_Your task_
Could you filter the data below down to the lines that hold the word "agent"?

_Data provided_
....

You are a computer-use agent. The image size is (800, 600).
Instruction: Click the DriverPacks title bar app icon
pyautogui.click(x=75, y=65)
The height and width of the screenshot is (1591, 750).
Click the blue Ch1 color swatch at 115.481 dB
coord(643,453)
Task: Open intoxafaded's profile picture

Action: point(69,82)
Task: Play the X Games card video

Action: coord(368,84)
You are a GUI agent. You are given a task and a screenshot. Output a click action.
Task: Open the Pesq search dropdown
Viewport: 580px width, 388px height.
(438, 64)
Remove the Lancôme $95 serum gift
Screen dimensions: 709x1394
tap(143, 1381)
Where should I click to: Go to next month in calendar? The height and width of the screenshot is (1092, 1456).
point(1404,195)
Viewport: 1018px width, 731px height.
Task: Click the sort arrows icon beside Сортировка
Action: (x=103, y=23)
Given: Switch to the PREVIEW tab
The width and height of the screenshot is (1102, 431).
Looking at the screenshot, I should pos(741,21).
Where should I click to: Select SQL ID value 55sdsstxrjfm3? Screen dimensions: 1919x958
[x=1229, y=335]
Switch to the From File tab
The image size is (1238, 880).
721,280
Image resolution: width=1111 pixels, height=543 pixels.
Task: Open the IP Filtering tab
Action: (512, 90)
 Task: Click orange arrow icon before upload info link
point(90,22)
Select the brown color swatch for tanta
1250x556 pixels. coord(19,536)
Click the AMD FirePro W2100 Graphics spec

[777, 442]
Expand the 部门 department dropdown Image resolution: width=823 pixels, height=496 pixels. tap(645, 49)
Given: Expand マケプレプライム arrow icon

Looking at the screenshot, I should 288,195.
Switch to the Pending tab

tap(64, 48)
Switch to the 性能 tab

....

_Answer area_
You are a computer-use agent. The image size is (800, 600).
You are a GUI agent. You are given a task and a screenshot. Output a click action.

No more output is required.